All the Code that will be mentioned in this article can be found at the Github repository:

https://github.com/drifter1/compiler

under the folder "Finishing Off The Grammar-Parser-part2". 


Introduction

   Hello it's a me again @drifter1! Today we continue with my Compiler Series, a series where we implement a complete compiler for a simple C-like language by using the C-tools Flex and Bison. This article is "part 2" of the topic "Finishing Off The Grammar/Parser", where we try to finalize our Bison Parser, to support all the needed grammar rules that we can think of. Last time we covered which exact rules are missing, today we will fix up everything that we messed up last time, by finally making the grammar/parser complete and conflict-free.

The topics that we will cover today are:

  1. Defining operator priorities, precedencies and associativity (to fix some of the conflicts)
  2. Creating a complete example file
  3. Visualizing and understanding how grammar rules are "triggered"
  4. Finish off the grammar/parser
  5. Run the "new" parser for the example to "proof" that it's working

Requirements:

    Actually you need to read and understand all the topics that I covered in the series as a whole, as these articles will give you access to knowledge about:
  • What Compiler Design is (mainly the steps)
  • For which exact Language the Compiler is build for (Tokens and Grammar)
  • How to use Flex and Bison
  • How to implement a lexer and parser for the language using those tools
  • What the Symbol Table is and how we implement it
  • How we combine Flex and Bison together
  • How we can pass information from the Lexer to the Parser

Difficulty:

Talking about the series in general this series can be rated:
  • Intermediate to Advanced
Today's topic(s) can be rated:
  • Easy
So, without further ado, let's now finally start with the actual Tutorial...


Actual Tutorial Content

Defining operator priorities, precedencies and associativity

    When fixing a grammar we of course mean fixing anything that might cause a conflict. In the case of expressions or more specifically the "expression"-rule we know that the order/priority of the different mathematical or boolean operators plays a big rule. Being shift-reduce conflicts, bison always chooses to shift them, meaning that the correct priority and precedence of those symbols/tokens is wrong! For example the Add-operator '+' might have a higher priority than the Mul-operator '*'. To fix all these we have to define the specific priorities and so called precedencies for all these operators in the parser file (something very easy to do). Let's start with the operators that the language contains. Those are:

  • ADDOP -> '+' and '-'
  • MULOP -> '*'
  • DIVOP -> '/'
  • INCR -> '++' and '--'
  • OROP -> '||'
  • ANDOP -> '&&'
  • NOTOP -> '!'
  • EQUOP -> '==' and '!='
  • RELOP -> '>', '<', '>=' and '<='
  • LPAREN -> '('
  • RPAREN -> ')'
  • LBRACK -> '['
  • RBRACK -> ']'
  • ASSIGN -> '='
  • REFER -> '&'
  • COMMA -> ','

Note that we also have a DOT ('.') operator, that we don't used yet!

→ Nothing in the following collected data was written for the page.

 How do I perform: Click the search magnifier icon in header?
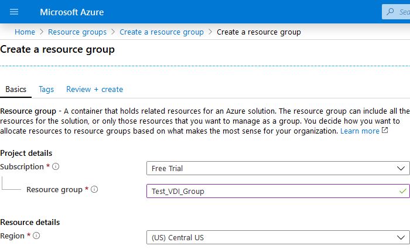[391, 12]
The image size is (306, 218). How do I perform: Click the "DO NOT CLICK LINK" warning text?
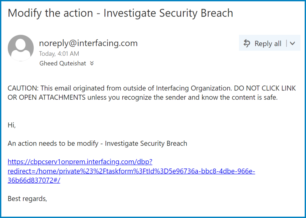(265, 88)
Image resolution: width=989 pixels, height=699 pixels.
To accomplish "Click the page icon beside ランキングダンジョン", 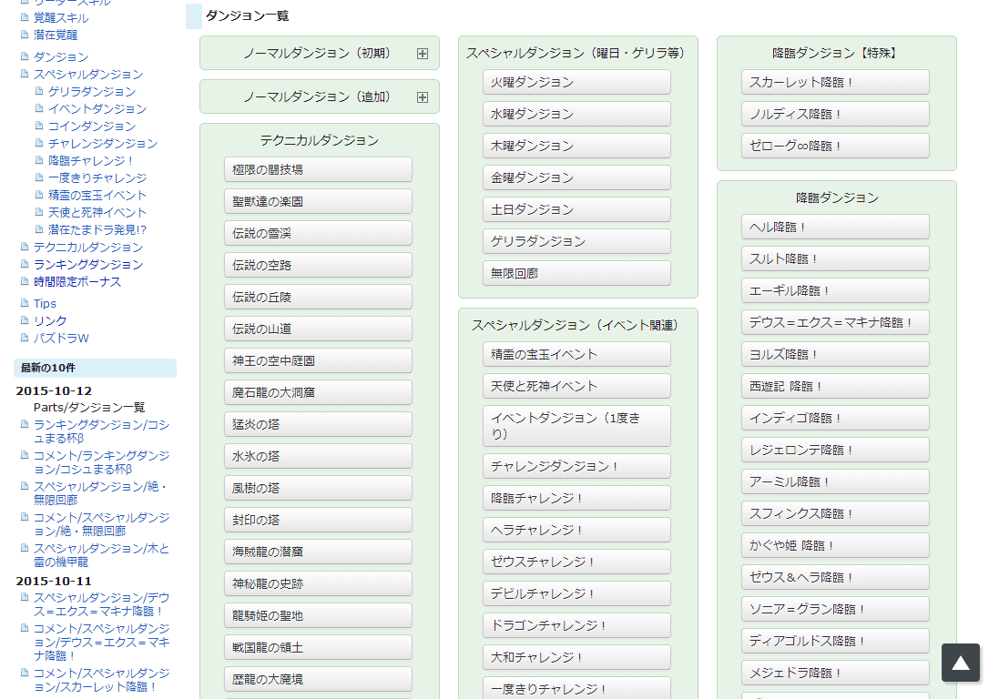I will (x=25, y=264).
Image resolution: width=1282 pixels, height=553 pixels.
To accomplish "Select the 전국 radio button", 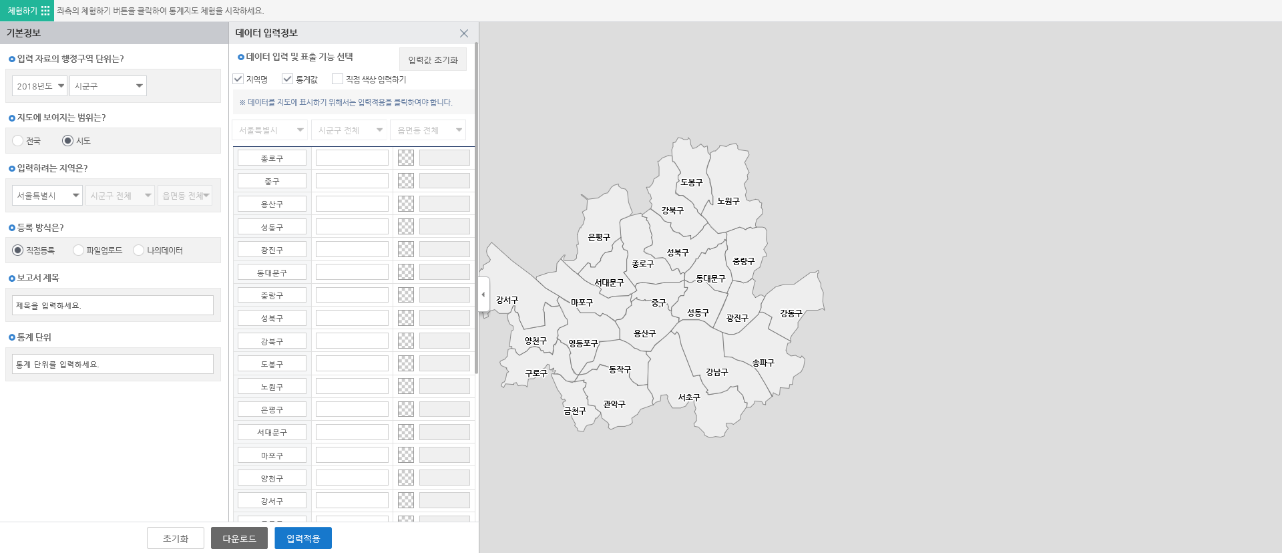I will (x=18, y=141).
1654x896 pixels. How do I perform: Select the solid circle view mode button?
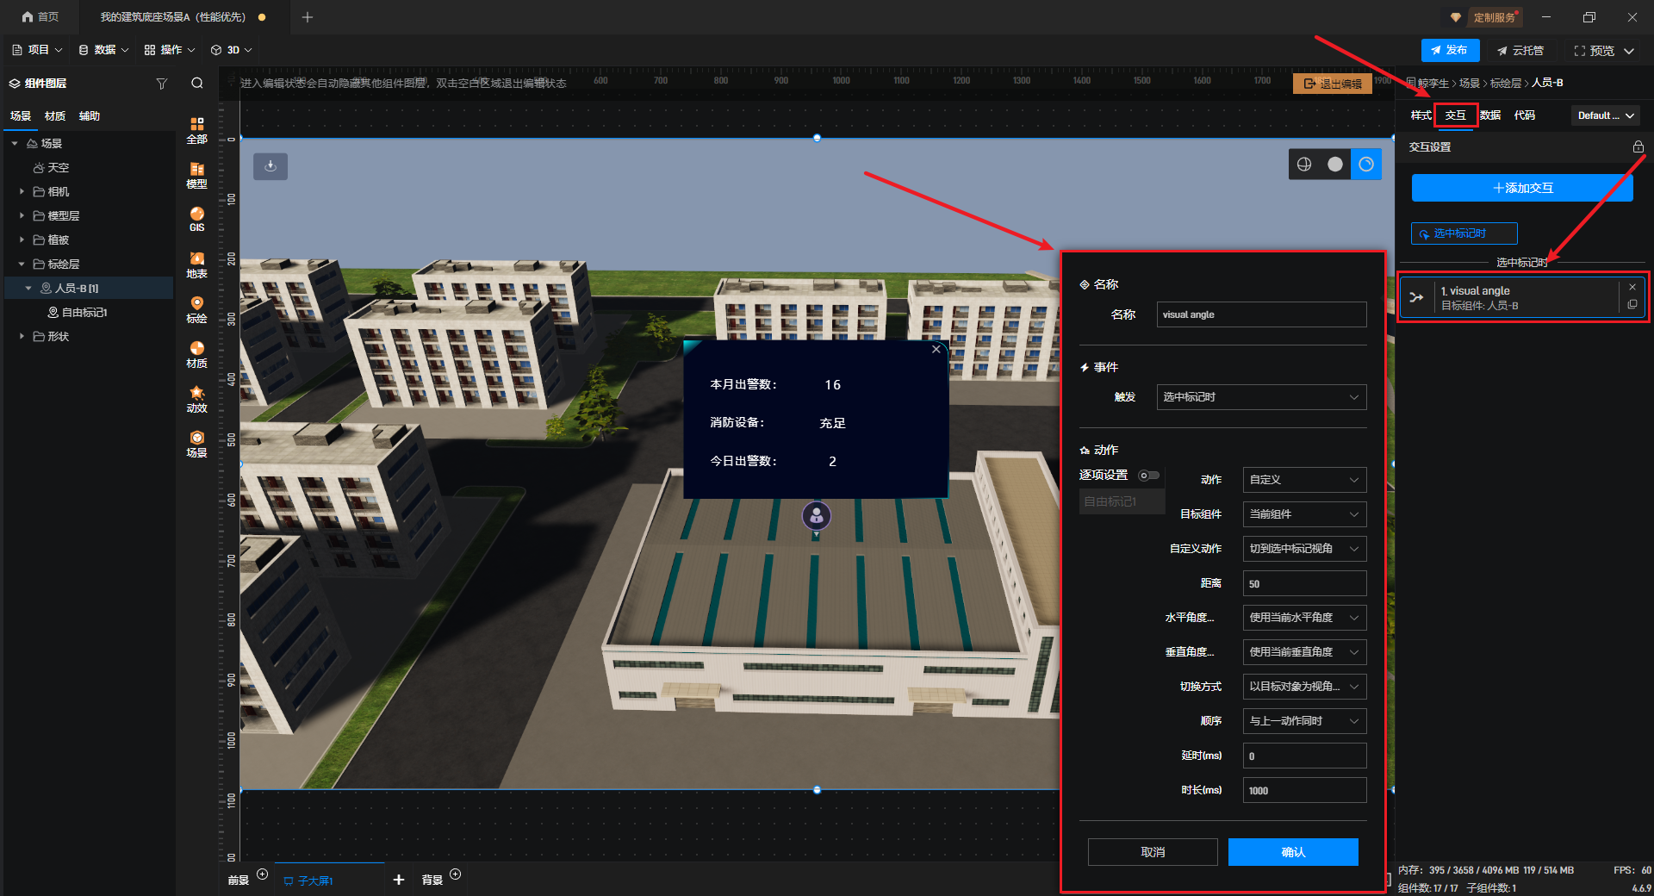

     Defining those priorities is very easy in Bison and has to be done after the token definitions and before the grammar rules. The order at which we write the precedencies/associativities tells us the high-to-low priority of the operators, meaning that we have to write the operators in decreasing priority. To define the precedence we use something similar to the token definitions.
More specifically:

  • To define a operator left-associative we use %left
  • To define a operator right-associative we use %right
  • To define a operator with only precedence and no associativity we use %precedence
  • To define a operator with no associativity we use  %nonassoc
The last two are ways of detecting compile-time or run-time errors.
    So, knowing the specific precedences and associativities of the C-Operators [Ref_2] we can easily include them in our parser. This looks as following:

%left LPAREN RPAREN LBRACK RBRACK
%right NOTOP INCR REFER
%left MULOP DIVOP
%left ADDOP
%left RELOP
%left EQUOP
%left OROP
%left ANDOP
%right ASSIGN
%left COMMA


Creating a complete example file

    Until now we only checked some of the grammar rules. To see if all of them are working correctly, we will now write a complete example that contains most of the rules, so that we are able to check if the parser is working correctly.
The "full_example.c" file looks as following:


// program: declarations statements RETURN SEMI functions
// main function (declarations statements)
// declarations
int i;                    // simple variable
char c = 'c';	            // one with init
double val = 2.5, res[6]; // two variables, one with init and one array
double *p;                // pointer variable				  
// statements
p = &res;// assigment
for(i = 0; i < 10; i++){ // for
	if(i > 5){ // if-else
    	break;
	}
	else if(i == 5){
		i = 2 * i;
		val = func1();
		*p = add(val, i);
		print(res[i]);
		print("\n");
		continue;
	}
	else{
		*p = add(val, i);
    	val = res[i];
   	 	print(res[i]);
    	print("\n");
    	p = p + 1;
	}
	
	if(i == 2 && val == 4.5){ // if
		print("iteration: 3\n");
	}
}

while(i < 12){ // while
	print(i);
	print(" ");
	func2(c);
	i++;
}
print("\n");
return; /* RETURN SEMI */
// other functions (functions)
int func1(){ 		/* without parameters */
	// statements
	return 5;
}
void func2(char c){ /* with one parameter */
	// declarations
	char *s;
	// statements
	*s = c;
	print(*s);
}
double add (double a, int b){  /* with two parameters */
    // declarations
    double res;
    // statements
    res = a + b;
    return res;
}

    You can see that this example helps us check if the following things are being detected correctly by the grammar/parser:

  • more than one declarations of one or more (two in our case) variables with or without initialization and including simple ID-variables, pointers and arrays.
  • most of the statements including assignment, for and while loops, if-else statements, functions calls, break, continue and return (which should not be a "normal" statement!)
  • more than one function declarations including functions without parameters, with one or more (two in our case) parameters, declarations and statements (in the body) or statements only
    You can clearly see that this check really gets us to the "peak", meaning that we check very important rules that as you will see in a bit, don't really work right in our grammar/parser for now! It's worth noting that most of the rules that we declared last time (part 1) are wrong, meaning that we will have to fix these rules also!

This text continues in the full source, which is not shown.